Text segment -
##########

You won't find any here. Words of wisdom, that is.

I've found that the more I write, the more I end up sticking my foot in my mouth. The world doesn't need another person peddling their opinions and diatribes for all to see. Consider it my act of community service, my New Year's resolution for perpetuity.

Even here, there was much that was better left unsaid or said more charitably. Now that I've dusted off this much neglected space, I can see myself getting back into it...

But I do not like the taste of my own feet.


Friday, August 31, 2007

The Cost of Compassion

I’ve had a nagging sense of irritation over the critical reactions of South Koreans throughout the hostage situation in Afghanistan. That irritation has turned into a full-blown rash of resentment.

It all came to a head when I read this: South Koreans Turn Anger at Hostages

Granted the article is trying to spin a story, it’s still sickening to find how this sort of sentiment is pervasive enough to warrant such an article. Regardless of their true intentions or motives, 23 Korean nationals traveled to Afghanistan to help their fellow man. Even from a secular standpoint, this would be considered a compassionate and noble effort. Two of their number were executed, the remaining 21 facing the constant fear of death and captivity in a hostile land.

And yet it seems like most of South Korea’s efforts to secure the release of these hostages were to prevent further embarrassment rather than genuine concern for the safety of the hostages. I’m sure many South Koreans expressed relief that the captives were safely back at home, but to see that quickly give way to resentment and anger, what does that say about that nation? If anything, it shames the country more than anything they can blame on those 23 hostages.

It’s that mentality of sweeping things under the rug to save face that really bothers me. It was present in the aftermath of the Virginia Tech shootings, and I see the same thing now. Whatever deluded notions of nationalistic pride South Koreans may have, it is no excuse for this. Granted I am a little more critical towards South Koreans, but they’ve really outdone themselves this time.

News stories relate how some of the former captives collapsed upon hearing that two of their members were killed—they didn’t even know. Early statements from the hostages express apologies for the distress they’ve caused their country. “I can’t sleep due to concerns that we caused so much trouble,” Yoo Kyung-sik, one of the freed hostages, stated in an interview.

To add insult to injury, the article mentions that South Korean officials hinted at seeking compensation from the former hostages for expenses incurred in obtaining their release. This is the most backward, asinine thing I have heard in a long time.

##########

Records shown -
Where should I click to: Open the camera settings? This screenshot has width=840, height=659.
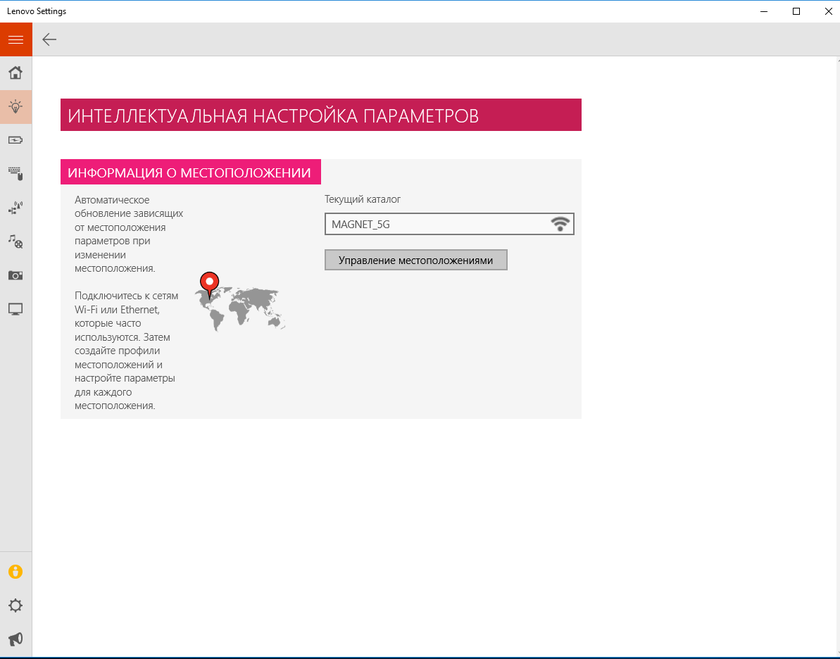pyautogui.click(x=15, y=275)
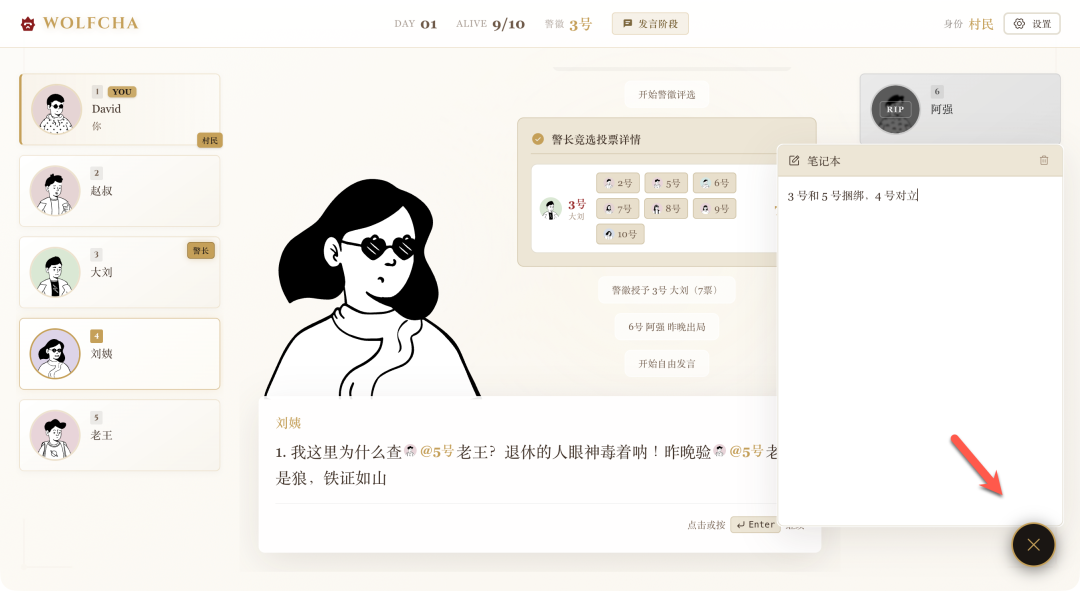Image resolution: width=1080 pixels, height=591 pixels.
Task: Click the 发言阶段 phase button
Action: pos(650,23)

##########

The tasks -
A) In the blog post on the Korean hostages, what did South Korean officials hint they might seek from the former hostages?
B) Proceed with the blog post on the Korean hostages, starting after its last sentence.
The entries have no connection to the blog post on the Korean hostages.

Task-by-task outputs -
A) They hinted at seeking compensation from the former hostages for the expenses of obtaining their release.

B)
It’s not enough to endure six weeks in the hands of terrorists for trying to help a person in need. It’s not enough to know that two of your friends and colleagues were executed. It’s not enough that the sentiment from your countrymen is not, “Thank God you’re safe,” but, “it’s your fault, and you shamed our country.” But now you’re going to bill them?

I have never felt more justified to use the F-word in my life.

There are probably countless people in South Korea that do feel genuine sympathy and relief for the former hostages. Perhaps even the overwhelming majority, but most of that charity will never be reported. This I understand, but to think that even a vocal minority would hold to such a critical view of the former hostages is reprehensible.

What I find so mind-numbing is that the popular opinion in South Korea very may well be that the hostages were at fault and they ought to feel ashamed for putting the country through this. I’ve found this documented at every stage during the hostage crisis, an air of criticism towards the hostages for getting themselves into this situation, even from churches.

"Of course, the country has a duty to protect its people, but I'm worried that the status of South Korea will slip a lot in the international community," said Kim Kwang-ho, 32, an employee at a consulting firm.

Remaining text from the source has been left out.